Leisha Alcia

Personal information
- Date of birth: March 25, 1982 (age 43)
- Height: 1.73 m (5 ft 8 in)
- Position: Goalkeeper

College career
- Years: Team / Apps / (Gls)
- 2001–2004: Illinois Fighting Illini / 83 / (0)

Senior career*
- Years: Team / Apps / (Gls)
- Toronto Inferno
- 2003: Hampton Roads Piranhas
- 2004–?: Ottawa Fury

Managerial career
- 2005: Illinois Fighting Illini (assistant)
- 2006: Western Kentucky Lady Toppers (assistant)
- 2007–2013: Illinois Fighting Illini (assistant)
- 2019–2022: WPI Engineers (assistant)

= Leisha Alcia =

Canadian soccer player

Leisha Alcia (born March 25, 1982) is a former Canadian soccer player who played as a goalkeeper.

==College career==
Alcia attended the University of Illinois Urbana-Champaign, where she played 83 games for the women's soccer team from 2001 to 2004 and served as team captain. She held the school records for career saves with 368, as well as single season goals against average (0.54) and save percentage, single season shutouts (12), career shutouts (24) and consecutive shutouts (6), and single season saves.
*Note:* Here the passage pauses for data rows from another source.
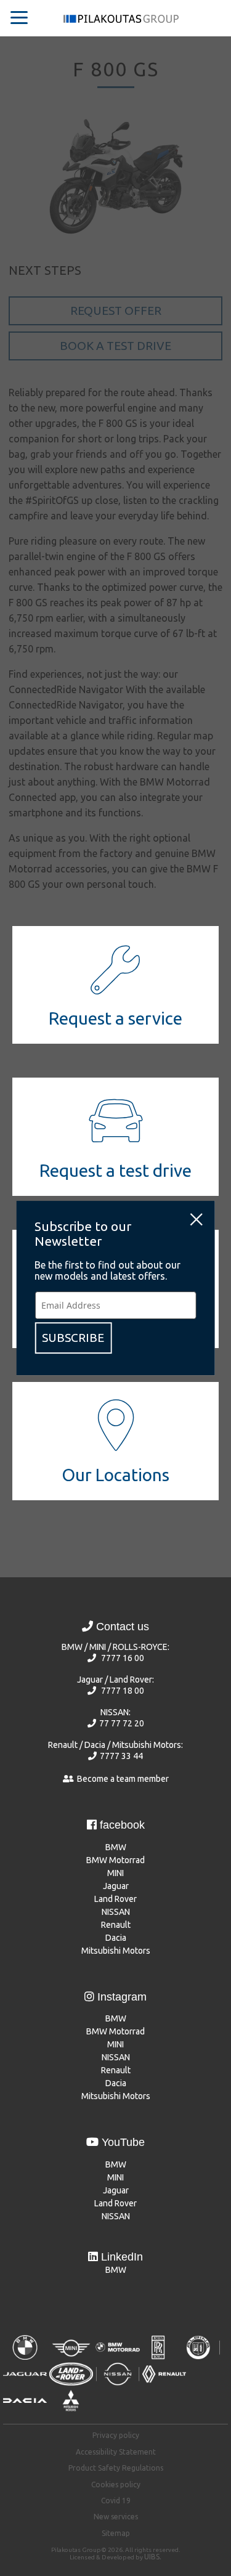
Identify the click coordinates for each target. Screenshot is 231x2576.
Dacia (115, 1938)
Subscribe (73, 1338)
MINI (115, 1873)
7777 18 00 (122, 1691)
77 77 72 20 (121, 1723)
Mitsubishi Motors (115, 1951)
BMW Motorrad (115, 1860)
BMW (115, 1847)
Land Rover (115, 1899)
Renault (116, 1925)
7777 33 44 (121, 1756)
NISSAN (116, 1912)
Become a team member (123, 1779)
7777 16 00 (122, 1658)
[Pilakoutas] (121, 21)
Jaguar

She was part of their 2003 Big Ten Tournament championship team. Over her four years, she earned All-American honours in 2001 and 2004 and also was named to the All-Big Ten and Big Ten All-Tournament Team and she also won the Dike Eddleman Athlete of the Year award in 2003–2004.

==Club career==
Alcia played for the Toronto Inferno in the USL W-League. In 2003, she played for the Hampton Roads Piranhas. In 2004, she played for the Ottawa Fury where she was named Goalkeeper of the Year, recording 11 shutouts.

==International career==
Alcia received her first callup to a U18 national team camp in 1999, followed by a U19 camp the following year.

She earned her first call up to the senior team in 2002. She made her only appearance on November 1, 2006 at the 2006 Peace Queen Cup against the São Paulo state team, which played under the name of Brazil.

==Coaching career==
Following her career at Illinois, she served as a student assistant coach with the team in 2005. Afterwards, in 2006, she joined Western Kentucky University as an assistant before returning to Illinois as an assistant once again in 2007. She later worked with the WPI Engineers women's team as an assistant.